Start of Listed records

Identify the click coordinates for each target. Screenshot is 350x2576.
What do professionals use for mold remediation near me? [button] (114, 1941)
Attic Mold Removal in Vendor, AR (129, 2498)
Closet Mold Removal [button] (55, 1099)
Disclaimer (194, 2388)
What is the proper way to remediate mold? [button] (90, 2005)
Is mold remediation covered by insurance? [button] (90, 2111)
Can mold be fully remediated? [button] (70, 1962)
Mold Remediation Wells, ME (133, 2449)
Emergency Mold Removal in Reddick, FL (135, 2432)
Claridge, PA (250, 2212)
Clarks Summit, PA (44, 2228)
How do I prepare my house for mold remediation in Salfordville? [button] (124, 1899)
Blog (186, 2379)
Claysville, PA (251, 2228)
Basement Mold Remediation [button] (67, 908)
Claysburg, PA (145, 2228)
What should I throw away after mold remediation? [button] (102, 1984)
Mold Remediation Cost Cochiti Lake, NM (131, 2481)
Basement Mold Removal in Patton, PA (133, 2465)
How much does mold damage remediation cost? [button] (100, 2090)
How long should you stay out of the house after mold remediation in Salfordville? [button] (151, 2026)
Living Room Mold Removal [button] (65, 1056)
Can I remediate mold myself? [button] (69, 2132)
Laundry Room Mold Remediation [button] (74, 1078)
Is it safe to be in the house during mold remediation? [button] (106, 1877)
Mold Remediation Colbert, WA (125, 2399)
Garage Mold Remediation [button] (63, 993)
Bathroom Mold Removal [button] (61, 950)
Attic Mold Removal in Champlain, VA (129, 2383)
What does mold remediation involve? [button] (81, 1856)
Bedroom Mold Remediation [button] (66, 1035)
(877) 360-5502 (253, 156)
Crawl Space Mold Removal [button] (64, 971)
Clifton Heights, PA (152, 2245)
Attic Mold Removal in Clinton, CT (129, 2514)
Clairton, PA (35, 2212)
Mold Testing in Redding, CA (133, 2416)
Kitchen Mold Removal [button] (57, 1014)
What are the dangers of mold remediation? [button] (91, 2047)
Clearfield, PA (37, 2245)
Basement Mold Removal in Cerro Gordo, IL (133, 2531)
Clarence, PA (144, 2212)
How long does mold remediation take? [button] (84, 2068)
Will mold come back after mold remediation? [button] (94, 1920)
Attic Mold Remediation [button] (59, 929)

End of Listed records

*What the exercise asks*
Returned text must match every record word for word.

*Response area*
Identify the click coordinates for each target. Screenshot is 350x2576.
What do professionals use for mold remediation near me? [button] (114, 1941)
Attic Mold Removal in Vendor, AR (129, 2498)
Closet Mold Removal [button] (55, 1099)
Disclaimer (194, 2388)
What is the proper way to remediate mold? [button] (90, 2005)
Is mold remediation covered by insurance? [button] (90, 2111)
Can mold be fully remediated? [button] (70, 1962)
Mold Remediation Wells, ME (133, 2449)
Emergency Mold Removal in Reddick, FL (135, 2432)
Claridge, PA (250, 2212)
Clarks Summit, PA (44, 2228)
How do I prepare my house for mold remediation in Salfordville? [button] (124, 1899)
Blog (186, 2379)
Claysville, PA (251, 2228)
Basement Mold Remediation [button] (67, 908)
Claysburg, PA (145, 2228)
What should I throw away after mold remediation? [button] (102, 1984)
Mold Remediation Cost Cochiti Lake, NM (131, 2481)
Basement Mold Removal in Patton, PA (133, 2465)
How much does mold damage remediation cost? [button] (100, 2090)
How long should you stay out of the house after mold remediation in Salfordville? [button] (151, 2026)
Living Room Mold Removal [button] (65, 1056)
Can I remediate mold myself? [button] (69, 2132)
Laundry Room Mold Remediation [button] (74, 1078)
Is it safe to be in the house during mold remediation? [button] (106, 1877)
Mold Remediation Colbert, WA (125, 2399)
Garage Mold Remediation [button] (63, 993)
Bathroom Mold Removal [button] (61, 950)
Attic Mold Removal in Champlain, VA (129, 2383)
What does mold remediation involve? [button] (81, 1856)
Bedroom Mold Remediation [button] (66, 1035)
(877) 360-5502 (253, 156)
Crawl Space Mold Removal [button] (64, 971)
Clifton Heights, PA (152, 2245)
Attic Mold Removal in Clinton, CT (129, 2514)
Clairton, PA (35, 2212)
Mold Testing in Redding, CA (133, 2416)
Kitchen Mold Removal [button] (57, 1014)
What are the dangers of mold remediation? [button] (91, 2047)
Clearfield, PA (37, 2245)
Basement Mold Removal in Cerro Gordo, IL (133, 2531)
Clarence, PA (144, 2212)
How long does mold remediation take? [button] (84, 2068)
Will mold come back after mold remediation? [button] (94, 1920)
Attic Mold Remediation [button] (59, 929)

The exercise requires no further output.